Assignment: Report the tally of lines in the material below that have the string "Select", with no other output.

Source material:
= Beginning of Section =
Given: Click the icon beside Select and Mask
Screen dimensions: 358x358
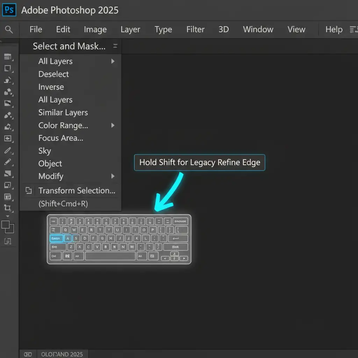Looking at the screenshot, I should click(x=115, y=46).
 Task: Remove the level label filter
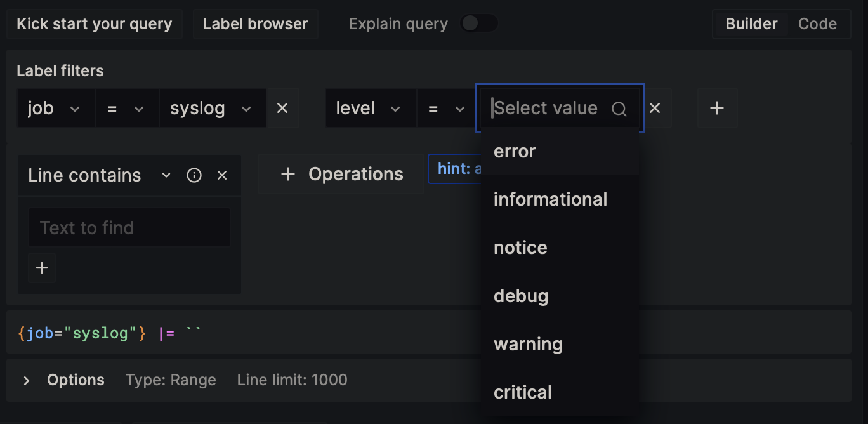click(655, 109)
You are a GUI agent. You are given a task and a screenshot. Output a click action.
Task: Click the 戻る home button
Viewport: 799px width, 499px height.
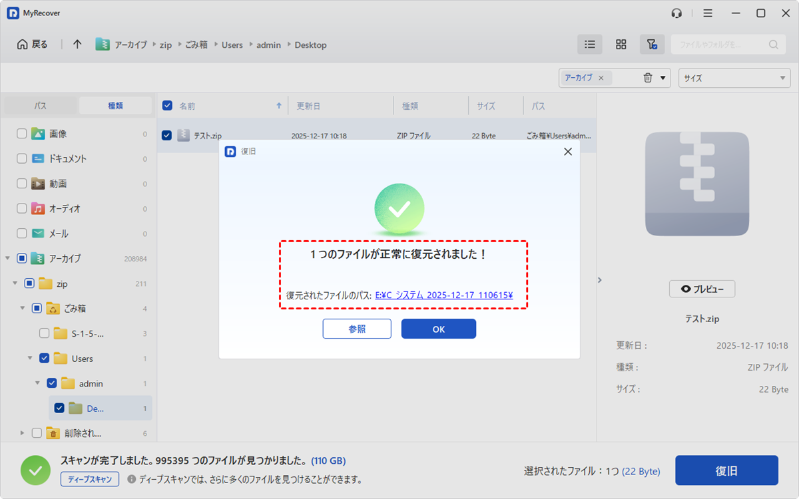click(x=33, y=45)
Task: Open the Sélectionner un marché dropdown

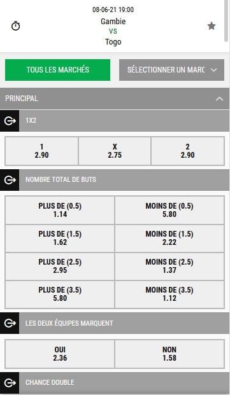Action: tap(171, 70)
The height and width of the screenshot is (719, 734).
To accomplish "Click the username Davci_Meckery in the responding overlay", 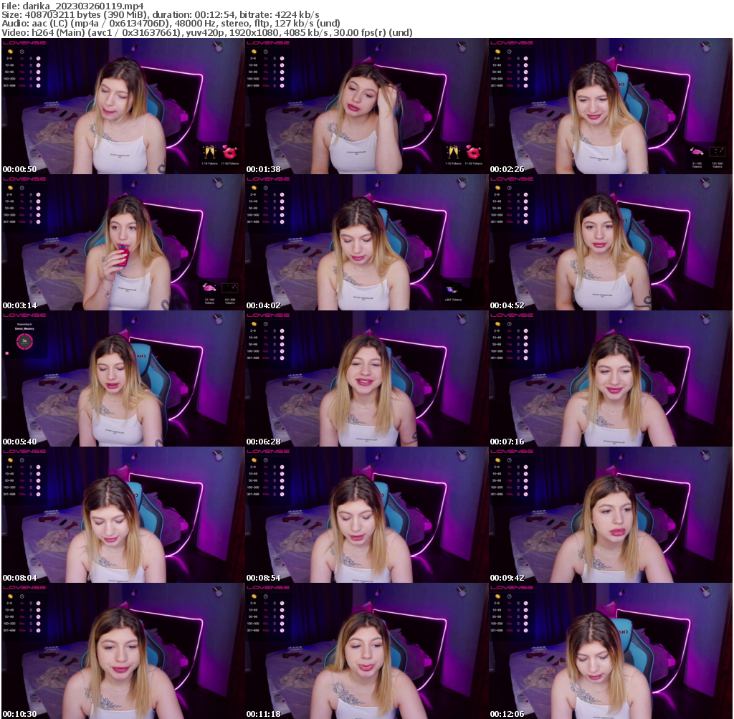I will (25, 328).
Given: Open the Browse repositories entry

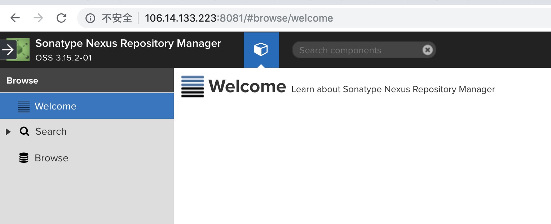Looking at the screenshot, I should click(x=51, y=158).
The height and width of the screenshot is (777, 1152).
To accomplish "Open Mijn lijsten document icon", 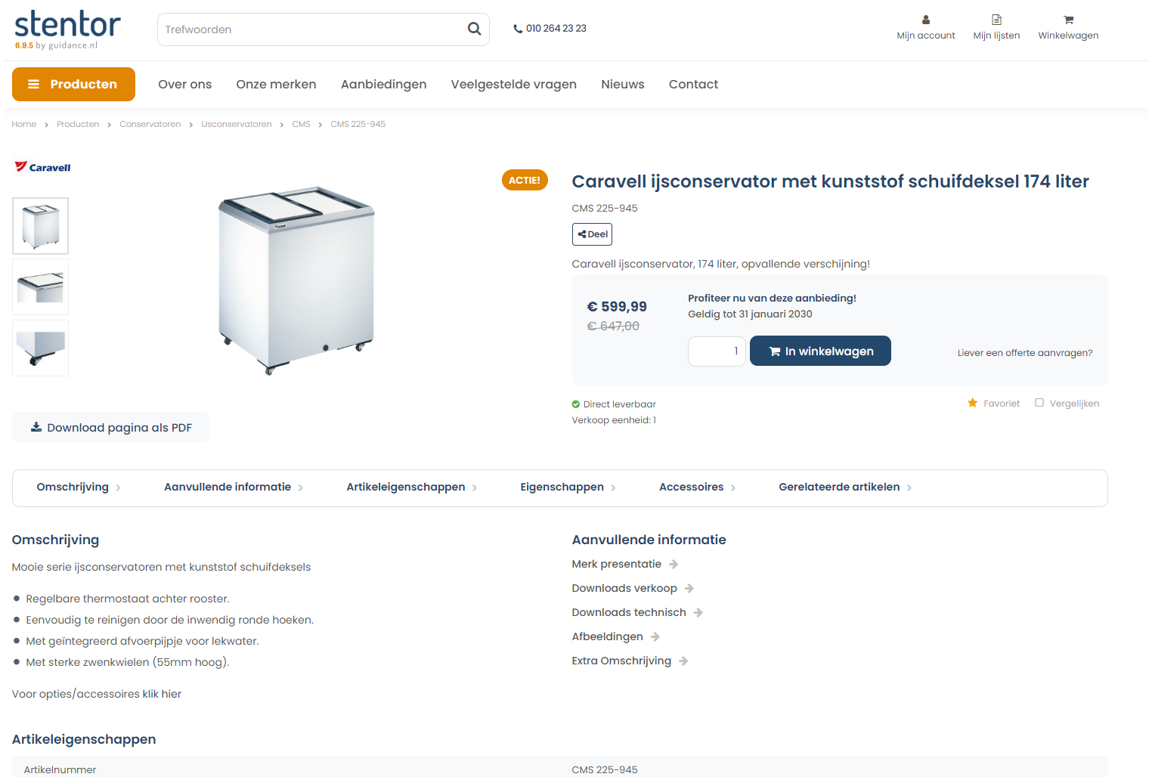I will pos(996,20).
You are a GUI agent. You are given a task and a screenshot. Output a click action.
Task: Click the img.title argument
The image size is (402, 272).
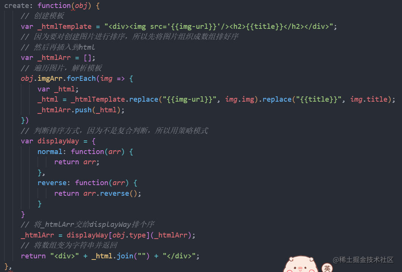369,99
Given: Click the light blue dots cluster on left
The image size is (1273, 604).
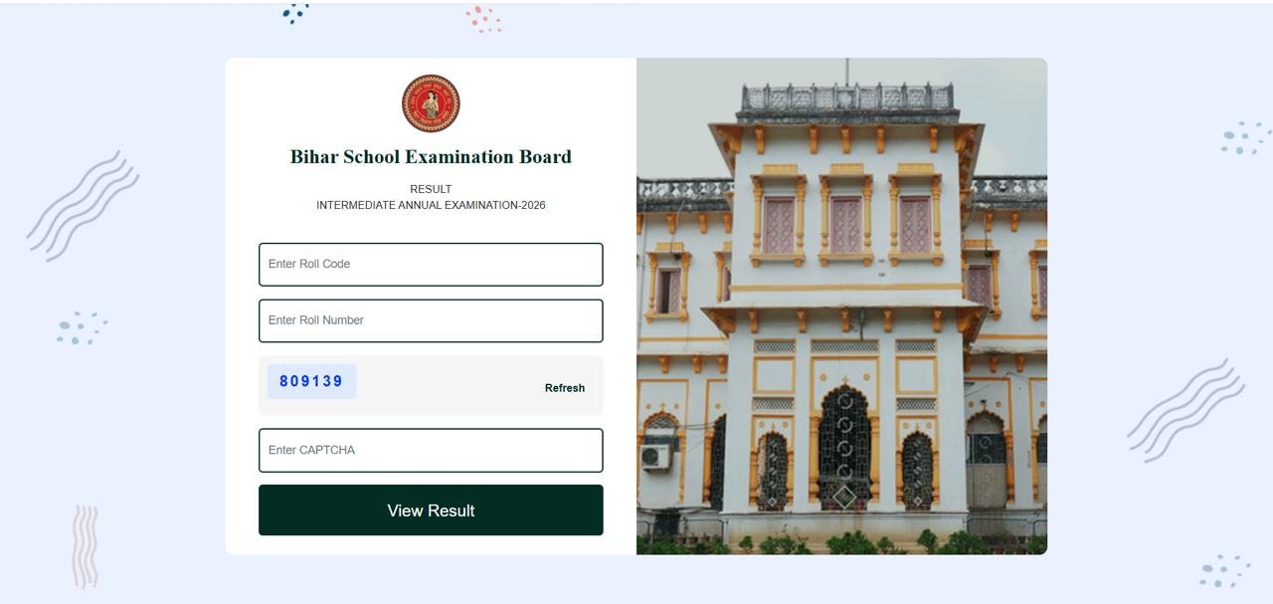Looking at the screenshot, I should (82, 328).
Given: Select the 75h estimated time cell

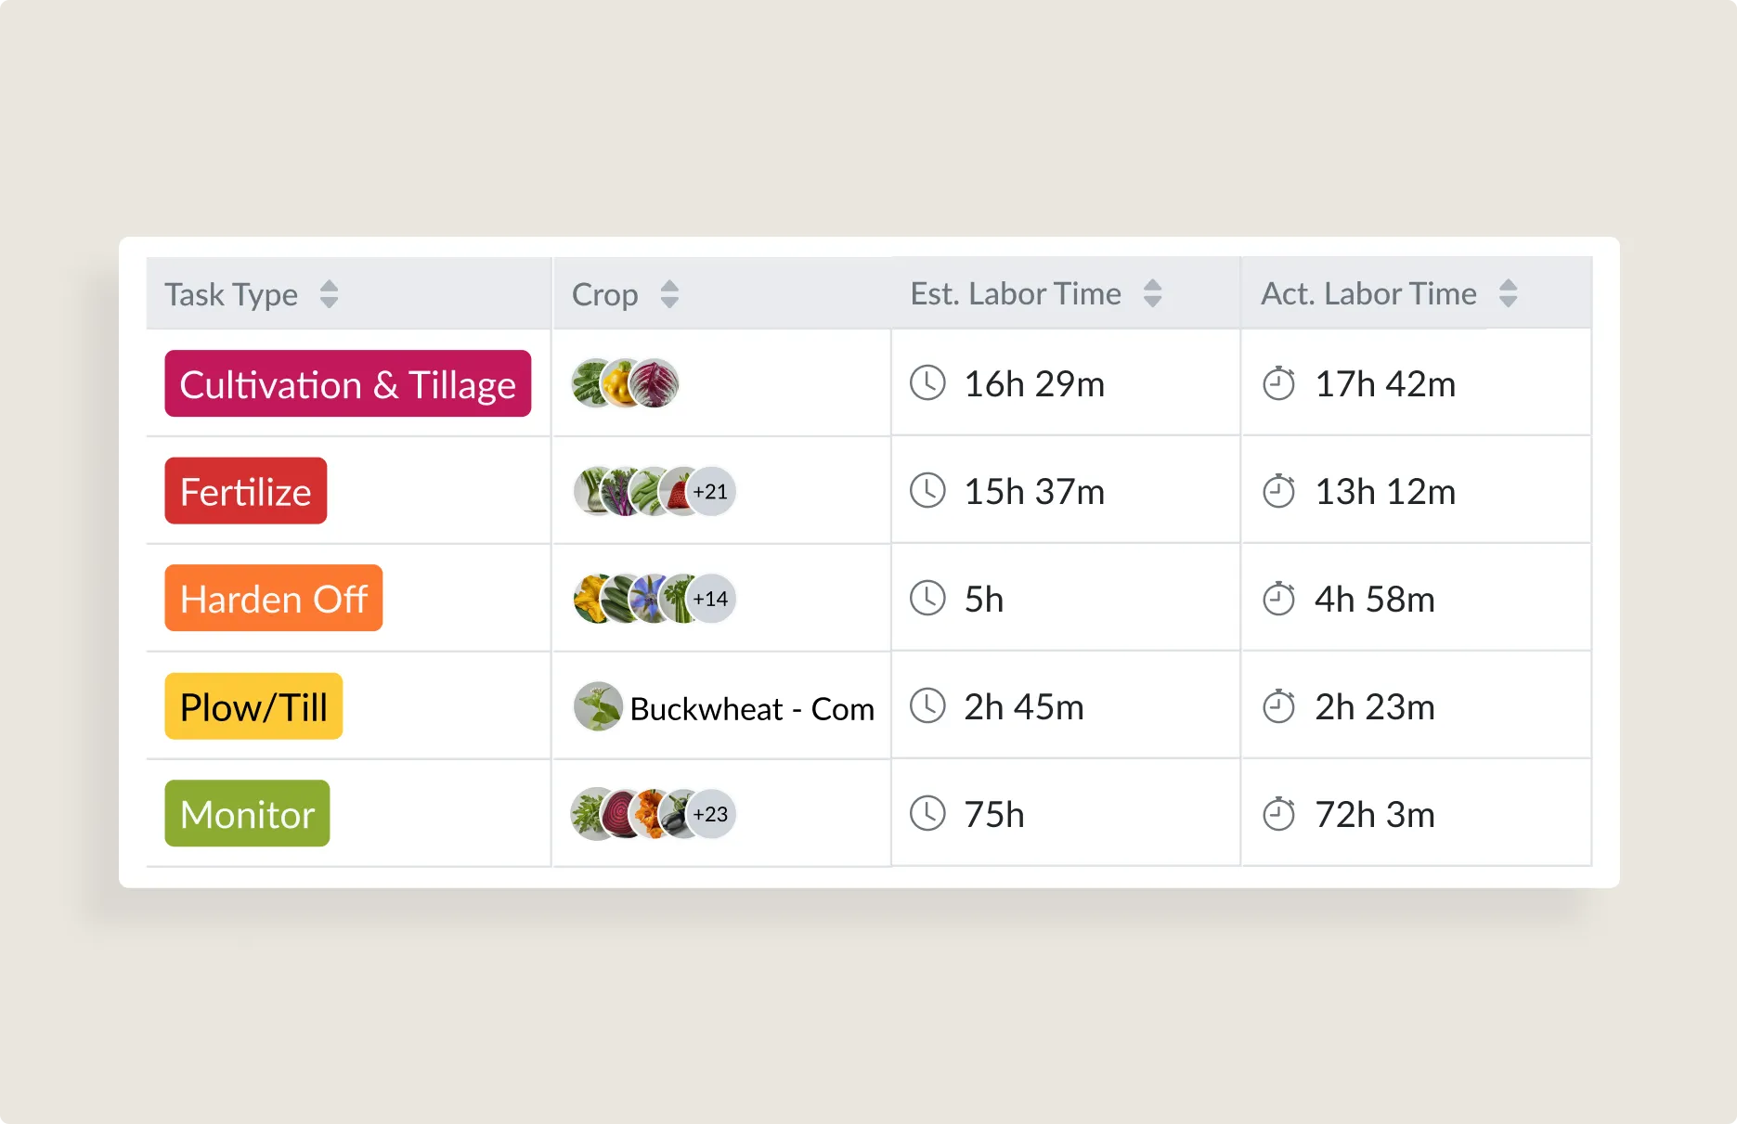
= End of Section =
Solution to this task: 2